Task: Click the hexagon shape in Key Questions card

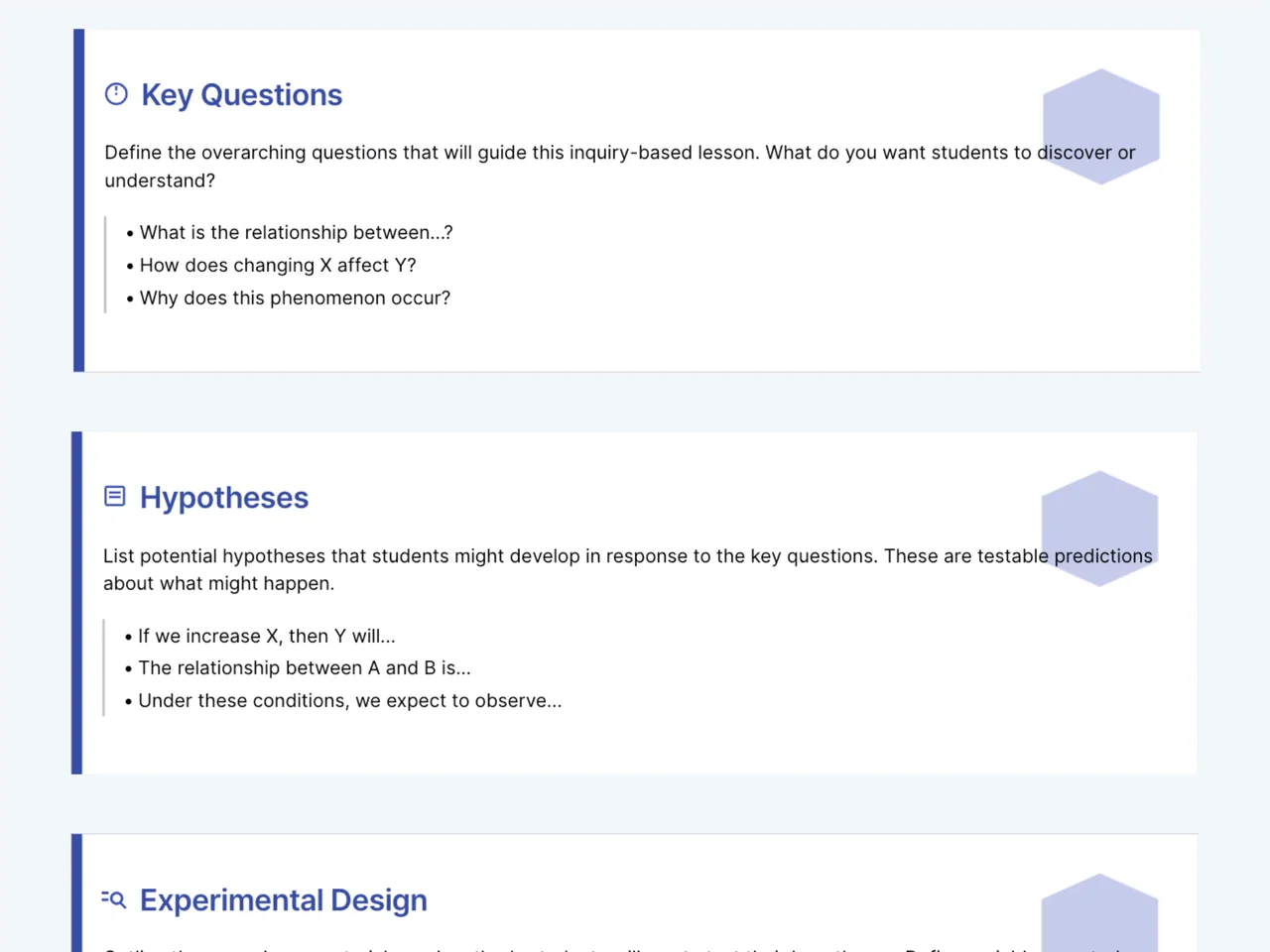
...
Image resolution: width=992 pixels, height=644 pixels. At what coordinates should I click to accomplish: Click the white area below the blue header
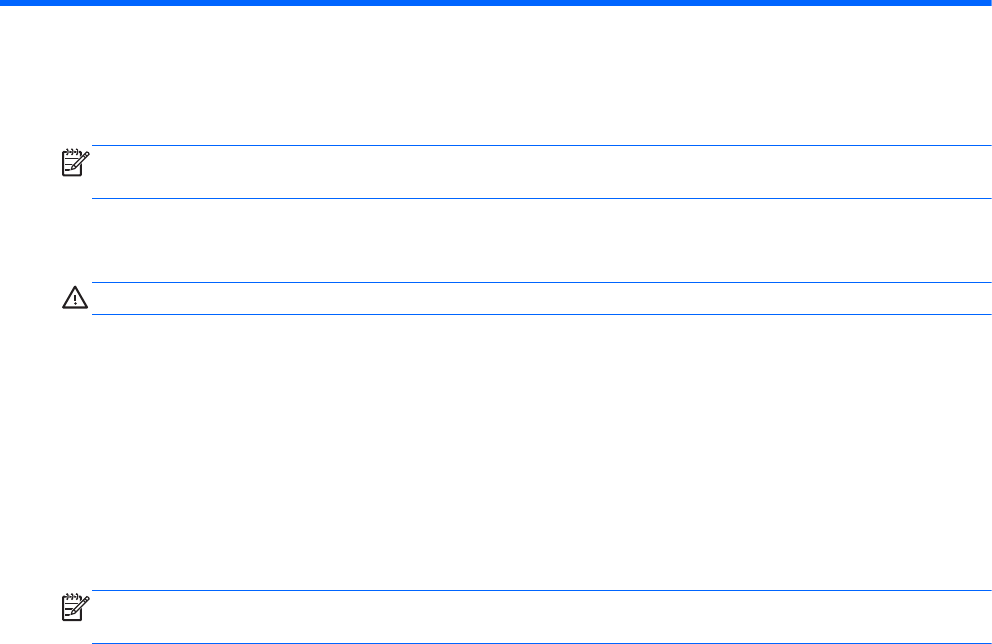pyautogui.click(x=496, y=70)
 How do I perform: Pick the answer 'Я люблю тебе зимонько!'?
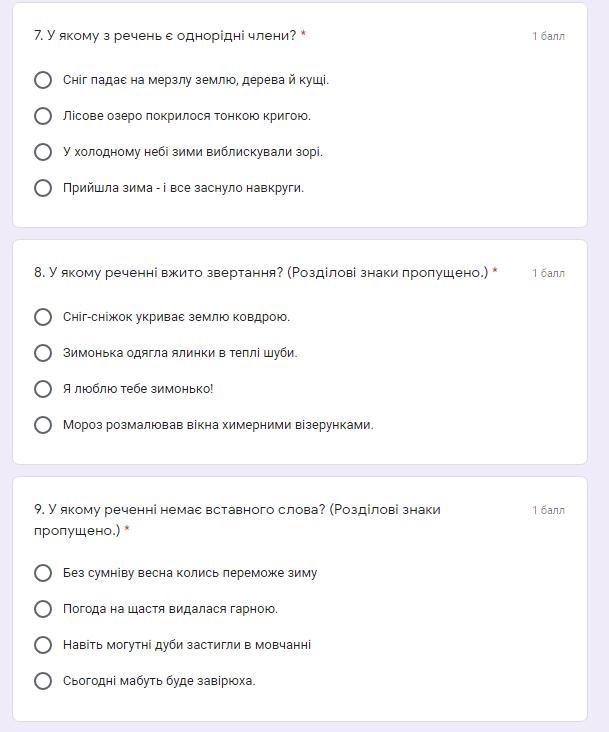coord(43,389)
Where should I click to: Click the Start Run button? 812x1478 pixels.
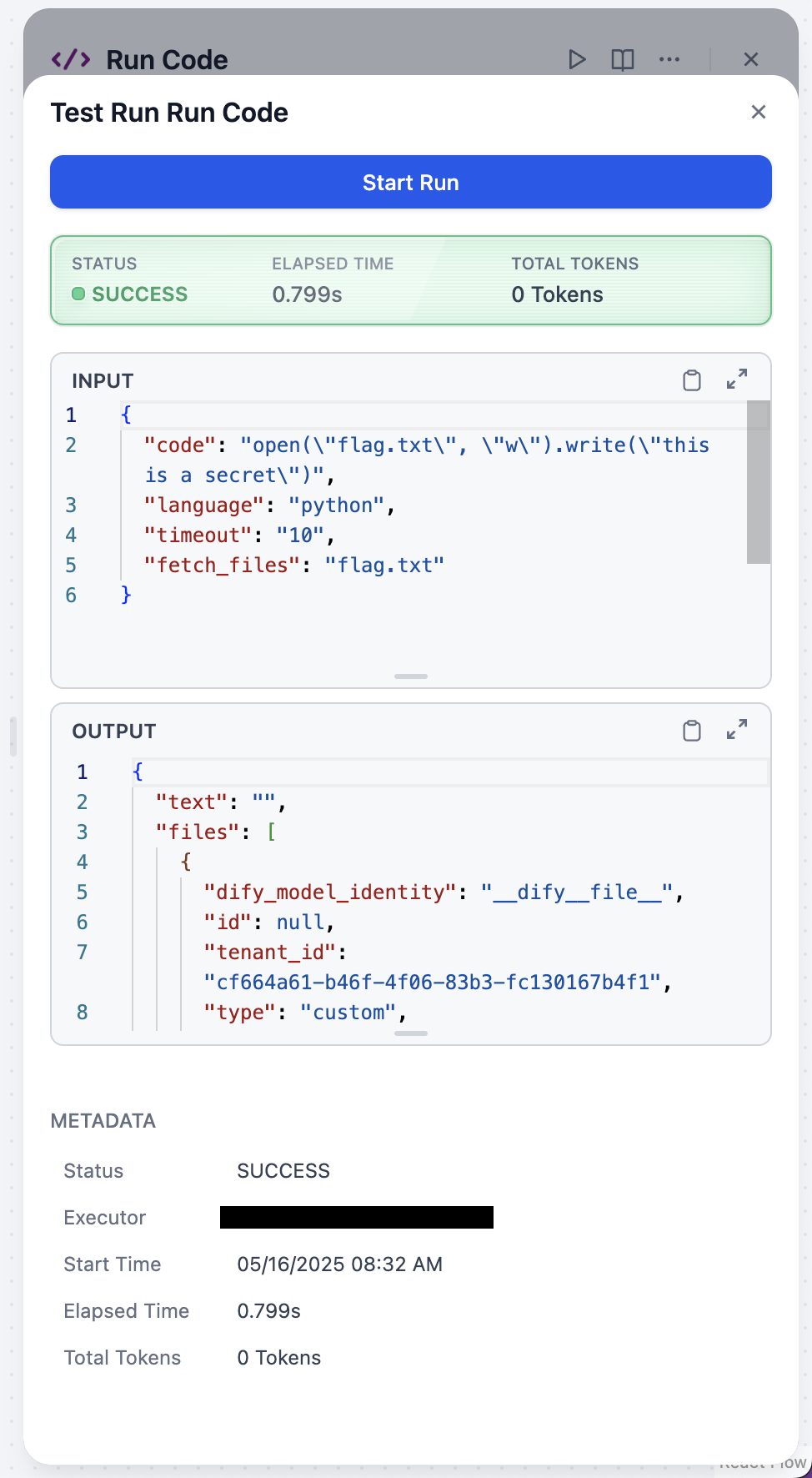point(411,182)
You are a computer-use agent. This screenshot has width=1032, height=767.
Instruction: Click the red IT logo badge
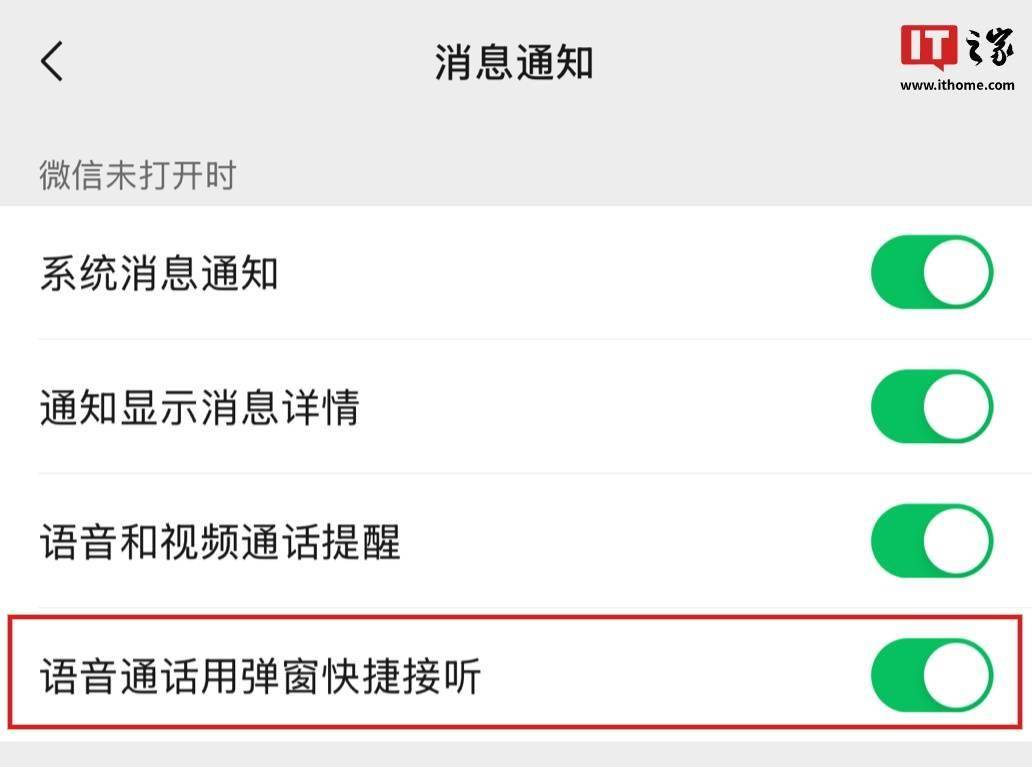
* * *
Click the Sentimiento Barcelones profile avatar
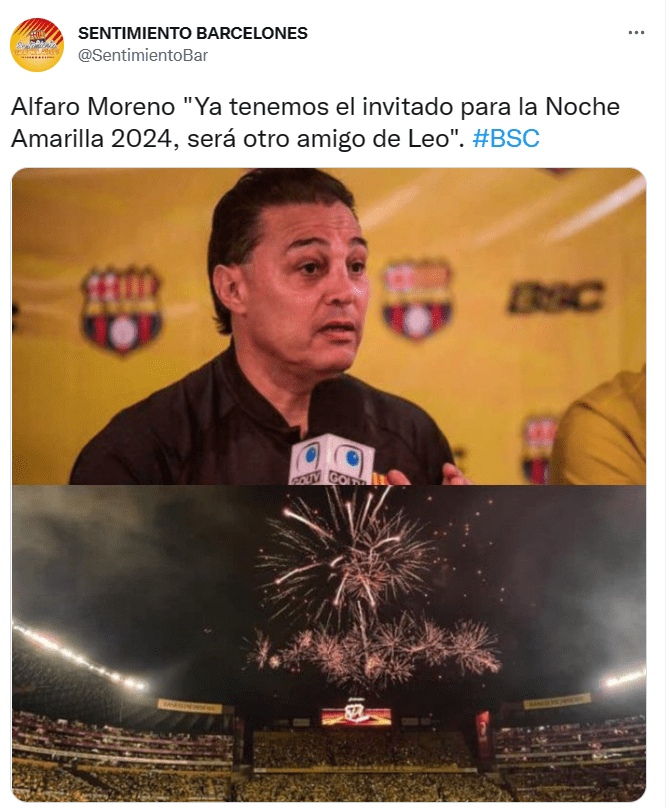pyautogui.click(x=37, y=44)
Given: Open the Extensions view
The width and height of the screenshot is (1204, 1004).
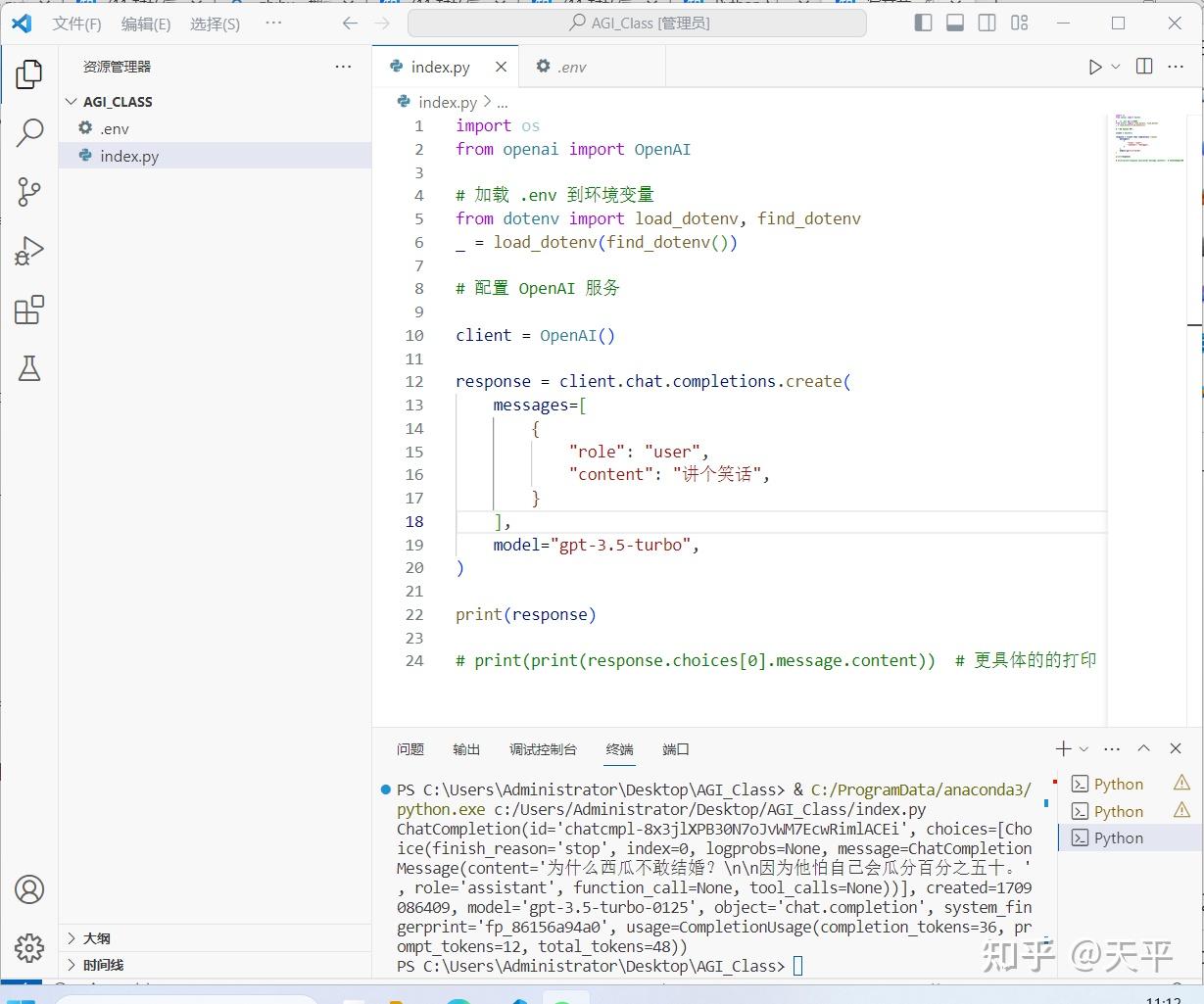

■ Task goal: Starting from the line with "How do I perform: Pick" in the records above, repeat each line exactly until you have written the line with "Instruction: Click the red IT logo badge", then stop; drop the pictures.

■ Exercise output:
 How do I perform: Pick the answer 'Я люблю тебе зимонько!'?
coord(43,389)
Where should I click to: Click the Start Run button? 812x1478 pixels.
point(411,182)
You are a computer-use agent. This screenshot has width=1032, height=767.
Instruction: Click the red IT logo badge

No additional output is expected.